Students at the College of Charleston participated in the Food Stamp Challenge, a national effort to raise awareness of millions of low-income Americans that live on food stamps. Students documented their efforts to shop for food with only $4.40 per day, the equivalent of a South Carolina food stamp.
“I am lucky enough to have never truly been hungry enough that I didn’t know where my next meal would come from,” Leni said. “I want to gain perspective by living with less, so I can experience a taste of the emotions, frustrations, assumptions that the hungry have to encounter every day.”
The Food Stamp Challenge was part of the College’s participation in Hunger and Homelessness Awareness, led by the Center for Civic Engagement.
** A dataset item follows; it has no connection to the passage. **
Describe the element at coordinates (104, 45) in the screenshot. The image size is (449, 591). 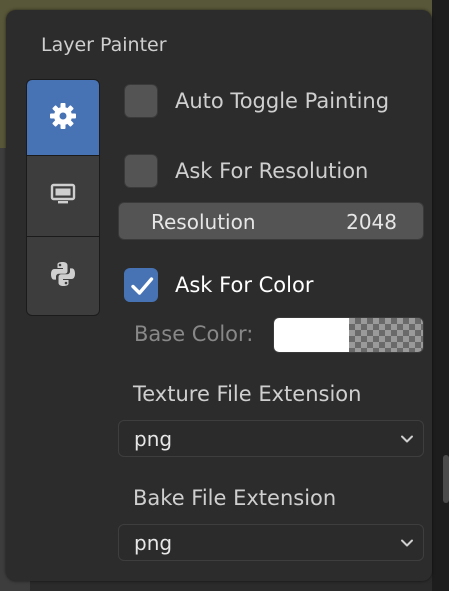
I see `panel-title: Layer Painter` at that location.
Five students participated and blogged about their experience in the challenge.
Students could only use $4.40 per day for one week to eat, including food shopping and dining out.
At first students brainstormed ideas to stretch their money through the week.
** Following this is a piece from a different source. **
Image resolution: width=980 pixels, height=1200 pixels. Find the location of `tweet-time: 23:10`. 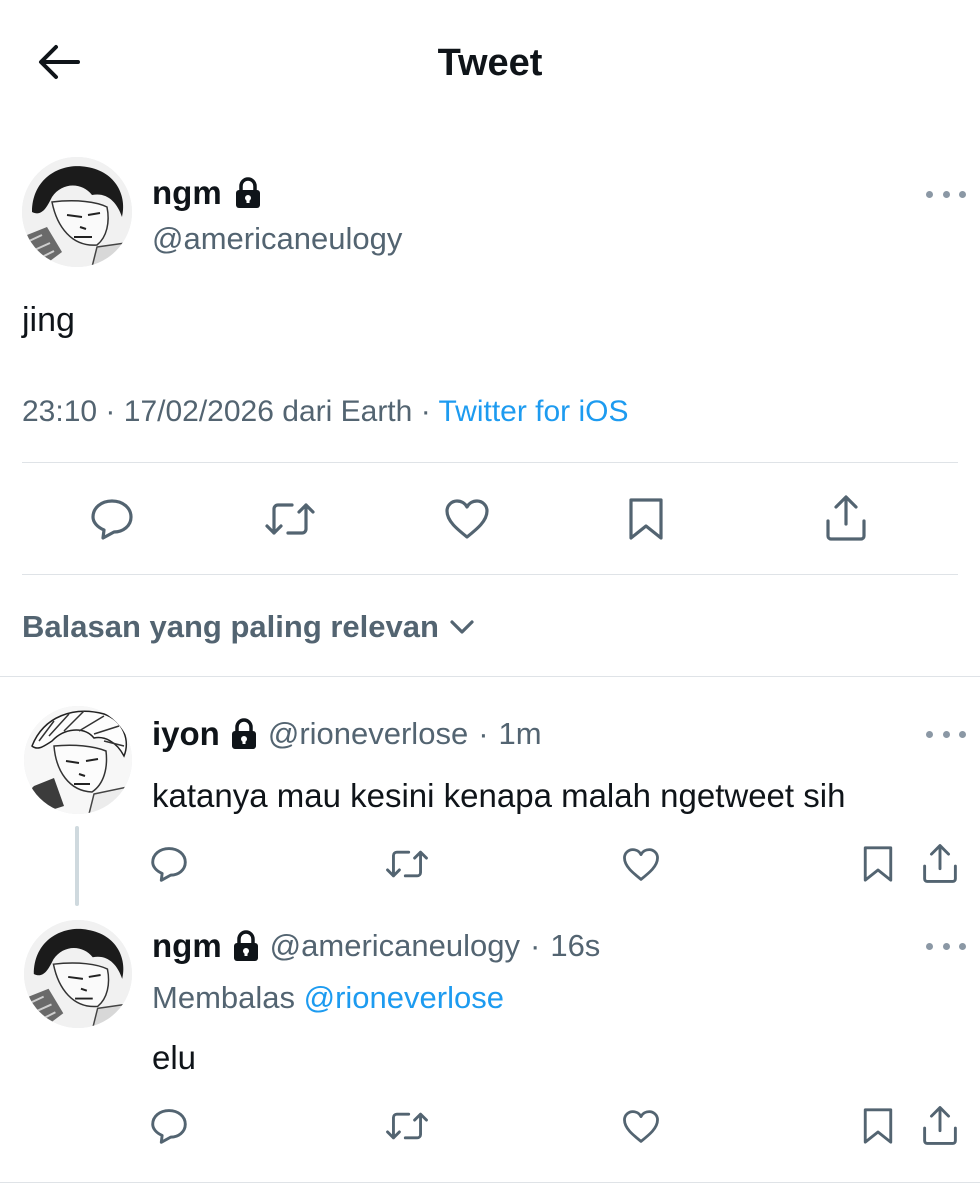

tweet-time: 23:10 is located at coordinates (60, 412).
“So today I had this brilliant idea,” Abby said, “ of keeping with my values of reduce-reuse-recycle, going to the Bagel Shop and buying their day-old bagels.”
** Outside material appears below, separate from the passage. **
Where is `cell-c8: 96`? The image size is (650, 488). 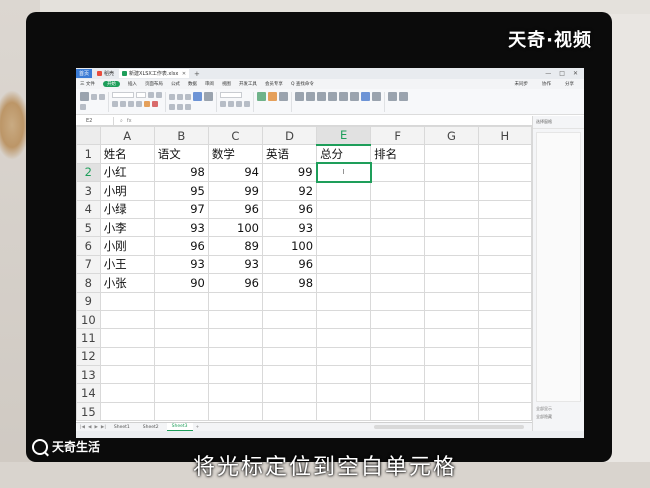
cell-c8: 96 is located at coordinates (235, 283).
By day three students began to feel the repercussions of limited food.
“Amidst the chaos of life, work, and school, feeling hungry and broke makes concentrating or being positive difficult,” Mollie said.
“I would say I am at a better place than yesterday,” Leni said. “It’s as if my stomach is getting used to the feeling of hunger.”
By the end of the week, the students were able to think critically about the impact of hunger and homelessness.
“The point is exposure, and openness to questioning. College students are able to block out signs of hunger and homelessness because they can simply turn away,” Abby said.
The Center for Civic Engagement is hoping to make this a Hunger and Homelessness Awareness Week tradition at the College, expanding efforts and visibility next year.